Ни единой вам строчкой не лгу:
Он был чистого слога слуга,
Он писал ей стихи на снегу,
К сожалению, тают снега.
Но тогда еще был снегопад
И СВОБОДА ПИСАТЬ НА СНЕГУ...


И мы теперь легко можем указать, каким образом эта ПОЛИТИЧЕСКАЯ тематика, причем - современная, то есть современная этой самой исторической эпохе, "эпохе Высоцкого и Пугачевой", с ее "мелкими политическими деятелями", - вторгается в ту сцену первого акта, которую мы назвали "парадигматической" для выявления представлений автора разбираемой нами пьесы о природе драматургии. Один собеседник, лакей - буквально ЗАТЫКАЕТ РОТ другому собеседнику, барину. Ходит, осматривает помещение, заваленное предметами роскоши, которыми располагает современное правящее сословие. Осматривает - хозяйским глазом, присматриваясь, примериваясь; как бы - имея в намерениях стать, рано или поздно, в более или менее отдаленном будущем, - ХОЗЯИНОМ всей этой роскоши.

А зовут этого затыкателя ртов и потенциального экспроприатора имущества правящего класса: АНТРОП. Именем, от которого образована фамилия главы советского политического сыска, Председателя КГБ СССР Юрия Владимировича АНДРОПОВА.

И - историческая проекция эта имеет другие, сопровождающие ономастику лексические проявления. БАРЫШНЯ, передай БАРЫШНЕ, - все твердит и твердит (так и хочется сказать: белогвардейский) офицер Лестов лакею Сумбуровых. И до того настойчиво, назойливо твердит, что вспоминается, не может не вспомнится до боли знакомая нам фраза из лексикона первых революционных лет, обращенная перепоясанным пулеметными лентами матросом или чекистом-комиссаром в кожанке к девушке-телефонистке: "БАРЫШНЯ, Смольный!"
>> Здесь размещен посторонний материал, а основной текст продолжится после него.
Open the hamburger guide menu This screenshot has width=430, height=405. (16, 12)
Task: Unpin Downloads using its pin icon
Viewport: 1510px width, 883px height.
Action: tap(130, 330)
И - другой лейтмотив этой же сцены: "Твоя речь, боярин, еще впереди!..." - каждый раз одергивает собеседника, норовящего перебить его собственную речь, реплики этот Антроп-Андропов. А представляют собой эти реплики - не что иное, как ВОПРОСЫ, перечень, град вопросов, обращаемый им к собеседнику - дворянину и офицеру. Вопросы, которые требуют не встречных реплик, не заявления собственных намерений собеседника, а незамедлительных и неукоснительных на них ответов. И встает за этой сценой из пьесы 1806 года - также типическая, до боли знакомая нам СЦЕНА ДОПРОСА. Допроса в кабинете следователя ВЧК-ГПУ-НКВД, да хоть и самого председателя КГБ Ю.В.Андропова.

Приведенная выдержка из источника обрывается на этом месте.